When the New York Giants signed Kenny Golladay to a four-year, $72 million deal, they hoped he would bring his 11 touchdowns and 1,190 yards from Detroit in 2019 with him.
Unfortunately, Golladay’s season has taken a turn for the worse, posting just 499 yards and failing to get in the end zone over a minimum of 13 games for the first time in his career. His 47.9% catch rate is the lowest in his career, and 2.6 receptions per game, the lowest since his rookie campaign back in 2017 when he started just five games.
His yards per reception is down to 14.7, the lowest over five seasons in the NFL, and his yards total sits at just 38.4, half of what it’s been in the past three seasons. All together, Golladay’s lack of usage is directly correlated to poor offensive line play from the Giants and a scheme that most high school coaches would likely laugh at.
Even after the Giants fired Jason Garrett and promoted Freddie Kitchens to play-caller, they failed to get anything going with quarterback Daniel Jones sustaining a neck injury that forced him out for the rest of the season.
Golladay shouldered the blame for his performance, indicating he wasn’t good enough. His answer could’ve easily been directed toward a lack of competent protection for his quarterback and route concepts.
“Just not good enough on my part. I wasn’t playing terrible, or anything, but just not good enough.” – Via Matt Lombardo of Fansided:
“A lot goes into it,” Golladay says. “Different personnel goes into it in terms of who’s playing. Different personnel, even coaching-wise, a lot goes into it. A lot goes into making a football team go.”
“Like I tell a lot of people all the time, Kenny is 6’4”, so a lot of times he’s open when he’s not open because of his catch radius,” Giants WR coach Tyke Tolbert said. “If a quarterback or whoever is not used to throwing to guys like that, then that might take some time. So yeah, there’s some validity to that.”
The Giants had plenty of time to develop chemistry between Jones and Golladay, so this excuse is a bit irrelevant. Nonetheless, Jones doesn’t exactly throw the best ball for a player like Kenney, who prefers high-arching passes where he can adjust his body and gain leverage over opposing corners. Unfortunately, Jones throws straight-line passes that don’t give Golladay the proper time to get leverage with his physically imposing frame.

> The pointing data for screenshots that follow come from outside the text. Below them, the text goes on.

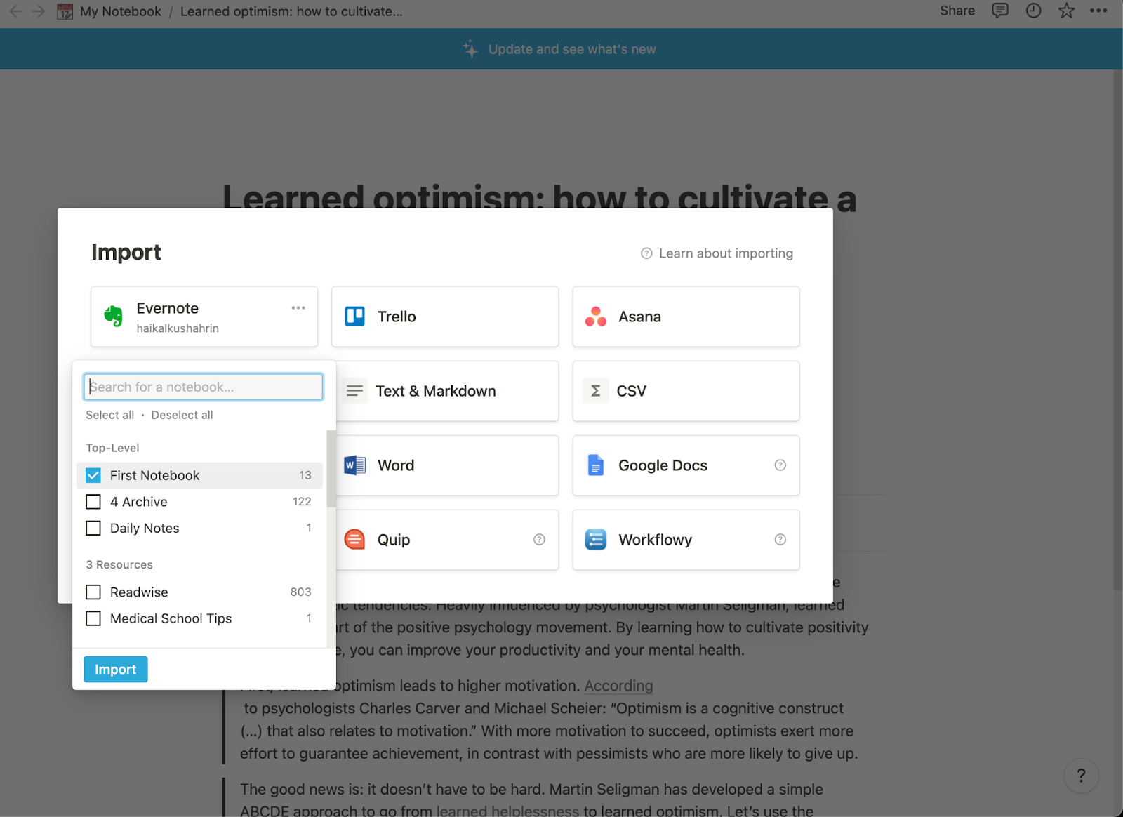The width and height of the screenshot is (1123, 817).
Task: Favorite page with star icon
Action: click(x=1066, y=11)
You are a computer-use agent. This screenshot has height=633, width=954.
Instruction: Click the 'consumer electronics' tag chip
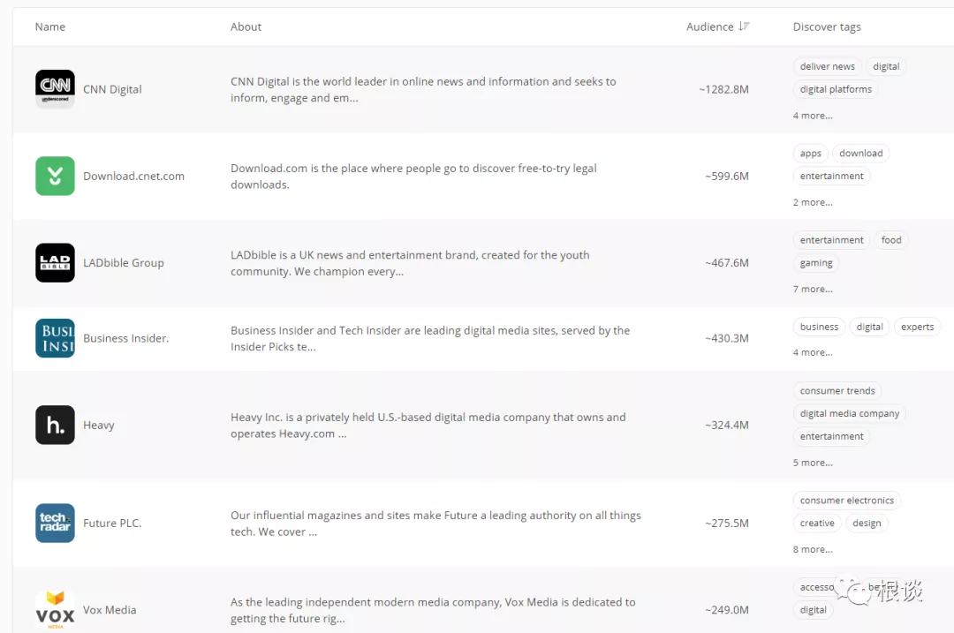coord(846,500)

Suppose the Giants want to get the most out of their number one receiver. In that case, they have to go heavy into the off-season with offensive line on their mind, utilizing top draft capital to bolster the trenches and free agency money when appropriate.
If they’re going to stick with Daniel Jones, they must find a way to protect him, otherwise, they will once again be wasting time trying to correct an issue that’s been present since Dave Gettleman took over in 2018.